Collected data entries:

■ ■ ■

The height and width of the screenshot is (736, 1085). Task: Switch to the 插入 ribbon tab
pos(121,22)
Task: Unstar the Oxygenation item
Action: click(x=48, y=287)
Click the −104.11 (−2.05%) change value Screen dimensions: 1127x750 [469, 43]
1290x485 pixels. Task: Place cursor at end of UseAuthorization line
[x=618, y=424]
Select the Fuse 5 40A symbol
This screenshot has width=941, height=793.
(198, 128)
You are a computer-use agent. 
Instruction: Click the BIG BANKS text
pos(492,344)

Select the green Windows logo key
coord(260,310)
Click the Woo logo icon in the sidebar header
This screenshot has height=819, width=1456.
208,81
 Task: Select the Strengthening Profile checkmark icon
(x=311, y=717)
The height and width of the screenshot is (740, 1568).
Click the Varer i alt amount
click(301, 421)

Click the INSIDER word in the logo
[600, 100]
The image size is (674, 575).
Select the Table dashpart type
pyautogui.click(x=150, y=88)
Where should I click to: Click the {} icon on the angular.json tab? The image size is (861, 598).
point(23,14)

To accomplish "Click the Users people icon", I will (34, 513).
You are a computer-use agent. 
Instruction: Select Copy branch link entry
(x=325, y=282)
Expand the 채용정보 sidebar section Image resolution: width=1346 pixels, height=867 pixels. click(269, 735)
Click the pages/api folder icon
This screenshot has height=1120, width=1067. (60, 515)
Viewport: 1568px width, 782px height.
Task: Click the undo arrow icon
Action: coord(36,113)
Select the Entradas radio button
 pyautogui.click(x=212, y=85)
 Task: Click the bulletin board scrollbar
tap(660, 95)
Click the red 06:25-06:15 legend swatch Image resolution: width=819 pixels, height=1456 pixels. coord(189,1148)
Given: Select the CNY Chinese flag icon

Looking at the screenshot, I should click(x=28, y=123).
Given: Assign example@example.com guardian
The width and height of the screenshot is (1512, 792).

■ ■ ■

WORK ORDER. Your output should be the lines from the one with "Select the Table dashpart type" through the last line of the entries above, copied exactly and nothing more.

RESULT BELOW.
Select the Table dashpart type
pyautogui.click(x=150, y=88)
Where should I click to: Click the {} icon on the angular.json tab? The image size is (861, 598).
point(23,14)

To accomplish "Click the Users people icon", I will (34, 513).
You are a computer-use agent. 
Instruction: Select Copy branch link entry
(x=325, y=282)
Expand the 채용정보 sidebar section Image resolution: width=1346 pixels, height=867 pixels. click(269, 735)
Click the pages/api folder icon
This screenshot has height=1120, width=1067. (60, 515)
Viewport: 1568px width, 782px height.
Task: Click the undo arrow icon
Action: coord(36,113)
Select the Entradas radio button
 pyautogui.click(x=212, y=85)
 Task: Click the bulletin board scrollbar
tap(660, 95)
Click the red 06:25-06:15 legend swatch Image resolution: width=819 pixels, height=1456 pixels. coord(189,1148)
Given: Select the CNY Chinese flag icon

Looking at the screenshot, I should click(x=28, y=123).
Given: Assign example@example.com guardian
The width and height of the screenshot is (1512, 792).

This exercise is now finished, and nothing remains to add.